镇长是个黝黑的汉子,此刻正蹲在墙角抽闷烟,烟杆掉在地上也没察觉,只是喃喃自语:“都怪我……上个月我在江里捞了块木板,上面刻着小孩的脸,我就该扔了它……不该拿回家里来……”
陈观棋心头一动:“木板在哪?”
镇长指了指墙角的神龛,那里摆着块巴掌大的木板,上面刻着个模糊的孩童头像,刻痕里积着黑泥,用手一抠,竟挖出些细小的指甲盖——不是人类的,更像某种鱼的鳞甲。
桃木剑突然在鞘里剧烈震颤,陈观棋猛地拔出剑,剑身的莲花纹亮得刺眼。

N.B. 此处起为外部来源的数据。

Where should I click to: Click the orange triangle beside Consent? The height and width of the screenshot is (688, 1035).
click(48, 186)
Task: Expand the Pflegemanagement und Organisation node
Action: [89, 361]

他将剑尖指向那块木板,木板突然“啪”地裂开,从缝隙里涌出股黑绿色的黏液,滴在地上发出“滋滋”的声响,同时屋里响起一阵密集的“啪嗒”声——跟在破庙外听见的鱼爬声一模一样。
陆九思突然指向窗户,窗纸不知何时被捅出无数个小洞,每个洞里都贴着一只眼睛,浑浊的、布满血丝的眼睛,正死死盯着炕上的孩童。
“不好!”陆九思将黄符拍在孩童天灵盖上,“这些东西想趁他魂魄虚弱时抢肉身!”